Permalink 01:15:12 am, by ws, 706 words, 144 views  
Categories: Reviews

Richard Artschwager

Susanne Hilberry Gallery
700 Livernois

Ferndale, MI 48220
248-541-4700

www.susannehilberrygallery.com
Sept 25 through November 2.


Susanne Hilberry’s much anticipated gallery has arrived in Ferndale. It’s a fabulous space, capable of properly displaying a diverse range of work. The building maintains a unique feeling of openness made possible by full-length glass on the east and west ends, and a skylight. Artists will covet the opportunity to show here. New York artist Richard Artschwager receives the enviable position of the inaugural show.


The range and diversity of Artschwager’s work has the appearance of a group show. Throughout his career, this near octogenarian has never been content to stick to one venue or medium and continues to defy labels today. An introduction to Artschwager details his working as a furniture maker before focusing his energy solely on his art. His work is described as exploring the “relation between furniture and sculpture, sculpture and painting and furniture and photography.” This statement gives him a lot of latitude to explore, and he does. The central theme throughout the work is the idea of the convergence of one thing as another thing. Working strictly within a discipline can lead to great novelty, but Artschwager prefers to explore the space between the disciplines – a space full of potential discoveries.


In that space between photography and sculpture, Artschwager has invented a lot. For instance he makes a chair-like sculpture adorned with photos of the chair parts where these parts would be on a real chair. The piece ends up being something not quite sculpture nor is it photography exhibit. It is uniquely its own thing.


The exploration of juxtaposition of photographs and sculpture continues with a series of box-like sculptures decaled with images of people. A particularly engaging piece, “live in your head” has a child covering his ears sitting cross-legged in a cabinet of sorts. The piece is perhaps a sculptural model of a child sitting down, or perhaps a photographic x-ray view of the interior projected onto the outside of the child-shaped box.
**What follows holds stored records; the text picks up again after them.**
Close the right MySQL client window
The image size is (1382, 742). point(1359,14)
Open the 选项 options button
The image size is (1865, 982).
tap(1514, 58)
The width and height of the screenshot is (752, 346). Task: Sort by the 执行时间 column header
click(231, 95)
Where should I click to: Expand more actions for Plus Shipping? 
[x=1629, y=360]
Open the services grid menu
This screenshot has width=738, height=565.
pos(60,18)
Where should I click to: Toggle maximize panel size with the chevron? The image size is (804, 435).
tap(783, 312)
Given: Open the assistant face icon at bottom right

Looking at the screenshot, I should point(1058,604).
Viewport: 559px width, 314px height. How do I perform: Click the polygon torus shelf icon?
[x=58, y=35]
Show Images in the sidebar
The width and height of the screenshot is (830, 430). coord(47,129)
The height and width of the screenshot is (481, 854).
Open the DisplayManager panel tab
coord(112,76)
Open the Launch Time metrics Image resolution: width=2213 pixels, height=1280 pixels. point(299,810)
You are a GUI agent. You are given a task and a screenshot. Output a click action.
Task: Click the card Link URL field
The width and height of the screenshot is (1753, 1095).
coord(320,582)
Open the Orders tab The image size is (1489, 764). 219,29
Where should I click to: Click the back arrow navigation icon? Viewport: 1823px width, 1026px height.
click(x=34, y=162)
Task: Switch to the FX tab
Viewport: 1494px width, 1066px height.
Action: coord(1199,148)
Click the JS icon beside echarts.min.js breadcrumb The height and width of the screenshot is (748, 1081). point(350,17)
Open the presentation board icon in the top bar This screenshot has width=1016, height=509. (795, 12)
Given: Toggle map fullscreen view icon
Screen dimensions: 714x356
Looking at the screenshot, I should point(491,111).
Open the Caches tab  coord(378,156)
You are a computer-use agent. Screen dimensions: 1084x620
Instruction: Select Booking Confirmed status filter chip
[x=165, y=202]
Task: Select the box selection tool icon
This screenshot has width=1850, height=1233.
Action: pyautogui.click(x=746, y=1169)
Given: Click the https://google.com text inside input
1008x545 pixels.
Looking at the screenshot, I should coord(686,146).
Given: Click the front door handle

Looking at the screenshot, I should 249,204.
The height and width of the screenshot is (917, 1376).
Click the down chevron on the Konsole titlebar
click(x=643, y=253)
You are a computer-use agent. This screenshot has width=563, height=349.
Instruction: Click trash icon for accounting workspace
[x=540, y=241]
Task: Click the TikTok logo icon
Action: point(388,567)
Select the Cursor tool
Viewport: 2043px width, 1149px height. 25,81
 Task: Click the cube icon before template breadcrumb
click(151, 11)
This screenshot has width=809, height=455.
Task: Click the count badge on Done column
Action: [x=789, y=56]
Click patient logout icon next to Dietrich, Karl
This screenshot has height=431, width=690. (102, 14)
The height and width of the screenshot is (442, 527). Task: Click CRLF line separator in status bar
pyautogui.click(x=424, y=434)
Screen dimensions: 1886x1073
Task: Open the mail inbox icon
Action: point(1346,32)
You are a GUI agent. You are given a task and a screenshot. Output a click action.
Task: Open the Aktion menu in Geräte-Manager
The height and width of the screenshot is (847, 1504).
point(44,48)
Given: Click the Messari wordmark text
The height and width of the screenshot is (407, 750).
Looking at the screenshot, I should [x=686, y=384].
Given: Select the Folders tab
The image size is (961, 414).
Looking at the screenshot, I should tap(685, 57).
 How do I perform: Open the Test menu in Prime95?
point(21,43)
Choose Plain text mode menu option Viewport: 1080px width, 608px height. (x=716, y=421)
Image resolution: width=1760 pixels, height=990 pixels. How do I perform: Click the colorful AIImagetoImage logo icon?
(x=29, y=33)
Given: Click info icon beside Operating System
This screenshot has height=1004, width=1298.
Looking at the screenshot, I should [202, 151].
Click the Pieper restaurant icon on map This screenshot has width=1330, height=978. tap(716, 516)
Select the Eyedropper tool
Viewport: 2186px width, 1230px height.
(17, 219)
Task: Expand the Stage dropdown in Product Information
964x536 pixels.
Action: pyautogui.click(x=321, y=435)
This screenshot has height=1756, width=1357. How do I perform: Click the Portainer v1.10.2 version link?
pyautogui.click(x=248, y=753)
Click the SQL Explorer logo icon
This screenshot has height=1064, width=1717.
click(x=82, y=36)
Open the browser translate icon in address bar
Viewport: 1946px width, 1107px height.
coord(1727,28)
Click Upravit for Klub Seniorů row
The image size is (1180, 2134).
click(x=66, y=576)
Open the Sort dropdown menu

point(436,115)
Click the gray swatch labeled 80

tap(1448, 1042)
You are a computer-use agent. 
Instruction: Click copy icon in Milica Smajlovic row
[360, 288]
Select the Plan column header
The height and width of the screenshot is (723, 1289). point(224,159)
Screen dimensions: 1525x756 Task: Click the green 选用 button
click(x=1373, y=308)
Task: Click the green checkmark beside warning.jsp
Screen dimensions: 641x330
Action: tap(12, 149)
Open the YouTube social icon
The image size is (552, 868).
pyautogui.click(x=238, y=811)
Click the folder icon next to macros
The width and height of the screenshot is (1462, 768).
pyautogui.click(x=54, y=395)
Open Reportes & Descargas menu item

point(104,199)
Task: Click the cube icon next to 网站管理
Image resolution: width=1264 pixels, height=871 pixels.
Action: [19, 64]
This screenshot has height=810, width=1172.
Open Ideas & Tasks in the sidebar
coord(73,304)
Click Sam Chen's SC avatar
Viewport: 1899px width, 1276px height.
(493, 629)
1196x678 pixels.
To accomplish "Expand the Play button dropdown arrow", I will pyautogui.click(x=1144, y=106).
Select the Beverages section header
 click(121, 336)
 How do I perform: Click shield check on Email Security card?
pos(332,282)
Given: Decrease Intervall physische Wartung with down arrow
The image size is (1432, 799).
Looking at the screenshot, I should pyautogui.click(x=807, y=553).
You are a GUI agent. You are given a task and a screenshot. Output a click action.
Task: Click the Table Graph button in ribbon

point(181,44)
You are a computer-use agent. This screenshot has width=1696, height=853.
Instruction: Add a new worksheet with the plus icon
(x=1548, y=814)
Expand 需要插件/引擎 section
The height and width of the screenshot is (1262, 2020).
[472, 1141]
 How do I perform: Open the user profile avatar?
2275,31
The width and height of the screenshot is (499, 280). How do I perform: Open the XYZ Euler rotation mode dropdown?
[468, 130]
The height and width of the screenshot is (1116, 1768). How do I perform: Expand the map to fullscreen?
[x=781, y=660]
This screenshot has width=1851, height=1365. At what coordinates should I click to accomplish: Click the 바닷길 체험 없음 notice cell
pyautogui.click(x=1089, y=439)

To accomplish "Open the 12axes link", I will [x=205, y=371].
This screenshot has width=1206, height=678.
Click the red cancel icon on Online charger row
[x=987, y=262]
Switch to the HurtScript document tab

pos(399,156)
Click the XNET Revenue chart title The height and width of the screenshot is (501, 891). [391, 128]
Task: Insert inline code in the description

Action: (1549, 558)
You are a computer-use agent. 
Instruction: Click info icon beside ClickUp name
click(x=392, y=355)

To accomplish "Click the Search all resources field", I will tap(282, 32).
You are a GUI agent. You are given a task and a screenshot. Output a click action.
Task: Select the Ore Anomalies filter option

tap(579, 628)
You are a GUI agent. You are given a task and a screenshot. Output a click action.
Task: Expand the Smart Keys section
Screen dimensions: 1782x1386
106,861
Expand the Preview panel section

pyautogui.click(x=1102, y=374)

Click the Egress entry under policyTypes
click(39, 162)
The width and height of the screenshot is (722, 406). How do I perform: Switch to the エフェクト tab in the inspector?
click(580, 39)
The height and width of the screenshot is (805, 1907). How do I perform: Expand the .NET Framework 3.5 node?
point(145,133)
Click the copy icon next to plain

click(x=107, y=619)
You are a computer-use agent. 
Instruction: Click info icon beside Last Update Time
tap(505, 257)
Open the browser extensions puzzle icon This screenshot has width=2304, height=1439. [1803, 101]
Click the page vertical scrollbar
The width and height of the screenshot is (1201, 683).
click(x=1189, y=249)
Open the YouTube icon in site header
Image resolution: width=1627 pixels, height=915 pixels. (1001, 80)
It’s a piece about confinement and always being on display at the same time.


Continuing to collapse the border between art and furniture, in “Splatter Chair”, Artschwager, creates an exploded or flattened chair onto the wall. Though still recognizable, it is certainly no longer furniture, but mounted on the wall it takes on the role usually given to painting.


He has created wall pieces that have the appearance of landscape paintings. They are also in fact tactile sculptural relief pieces. They are objects that demand to be felt like sculptures, yet have the appearance of paintings. On a similar vein, Artschwager has manufactured large silhouetted cut outs of artificial hair. They beg to be touched or rubbed up against, while remaining graceful visual pieces.


The piece “Location” epitomizes the overall theme of one thing existing as another. In the piece Artschwager repeats six times an ovoid shape in a multitude of ways. (The ovoid itself is two meanings in one, both a representation of the egg - a symbol of creation, and of zero – a symbol of emptiness. In the act of creation, something comes from nothing.) The ovoid is made, respectively, from a mirror, his trademark artificial hair, a black painted wooden 3-dimensional ovoid, a black framed piece of glass, a polished black ceramic and a box with a glass front stenciled with the outline of the ovoid. Perhaps this piece can sum up the show. One thing as another, repeated in as many variations as Artschwager can wrap his mind around.


Alongside what visual and philosophical impact the pieces may provide, the diversity and complexity of Artschwager’s career also offer this reminder for his audience: we are all unique human beings with unique sets of experiences and a distinct perspective on life, all of us have something to offer about that experience. We don’t fit neatly into one category or another, but are many things at once. Artschwager put his mind, his skills and his efforts towards expressing that which interested him, confounded him or amused him and shares that unique vantage point with his audience.


It’s a great space and an amazing display of a single person’s creativity not to be overlooked.